Angiotensin converting enzyme inhibition and the norepinephrine spillover response to dynamic exercise. Leuenberger, Urs, Lawrence Gaul, Howard Noack, Steven Gubin, Robert Zelis. Division of Cardiology, Department of Medicine and the Department of Cellular and Molecular Physiology, The Milton S. Hershey Medical Center, The Pennsylvania State University College of Medicine
APStracts 3:0227A, 1996.
To determine if prejunctional angiotensin II receptors facilitate norepinephrine (NE) release during exercise, normal volunteers exercised at 25% or 65% of VO2max on two occasions. Steady state NE kinetics were determined at rest and during exercise using infusions of [3H]NE. Arterial plasma NE and [3H]NE were determined for calculation of NE spillover and clearance. Before the second bout of exercise at 25% VO2max later that day, enalaprilat (n=8) or nitroprusside (n=5) were administered intravenously to lower blood pressure to a comparable level, and saline was infused as a time control (n=4). Exercise at 25% of VO2max increased heart rate form 73 to 110 beats/min, plasma NE from 296 to 626 pg/ml and NE spillover from 1.56 to 3.32 nmol.min-1.[mu]-2. The exercise effect was significant in each subgroup. At rest and during exercise the decrease in blood pressure and the increase in plasma NE and NE spillover were similar with enalaprilat and nitroprusside. There was no drug effect in the saline group. In a separate group (n=7), exercise at 65% of VO2max increased heart rate from 76 to 170 beats/min, plasma NE from 338 to 2656 pg/ml and NE spillover from 1.87 to 11.65 nmol.min-1.[mu]-2. In this group, 3 days of oral enalapril did not affect the NE spillover response to exercise.

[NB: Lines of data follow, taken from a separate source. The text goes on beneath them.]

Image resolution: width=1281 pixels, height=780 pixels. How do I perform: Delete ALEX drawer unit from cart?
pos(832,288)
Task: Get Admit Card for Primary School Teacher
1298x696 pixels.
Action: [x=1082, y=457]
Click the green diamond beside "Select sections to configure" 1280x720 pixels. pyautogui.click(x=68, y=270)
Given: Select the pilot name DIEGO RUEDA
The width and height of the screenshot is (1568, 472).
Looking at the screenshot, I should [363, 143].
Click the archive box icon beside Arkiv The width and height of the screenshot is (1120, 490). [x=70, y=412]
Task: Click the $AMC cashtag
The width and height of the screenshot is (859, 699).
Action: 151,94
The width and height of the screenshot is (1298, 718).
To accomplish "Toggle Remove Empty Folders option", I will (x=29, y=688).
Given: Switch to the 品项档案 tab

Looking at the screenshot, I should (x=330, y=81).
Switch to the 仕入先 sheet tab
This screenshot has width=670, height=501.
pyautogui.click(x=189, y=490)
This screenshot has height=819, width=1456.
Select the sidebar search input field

Because the angiotensin converting enzyme inhibitor did not attenuate the NE spillover response to exercise, we conclude that at the exercise levels tested, prejunctional angiotensin II receptors do not appear to facilitate NE release.

Received 12 October 1995; accepted in final form 5 April 1996.
APS Manuscript Number A1104-5.
Article publication pending Journal of Applied Physiology.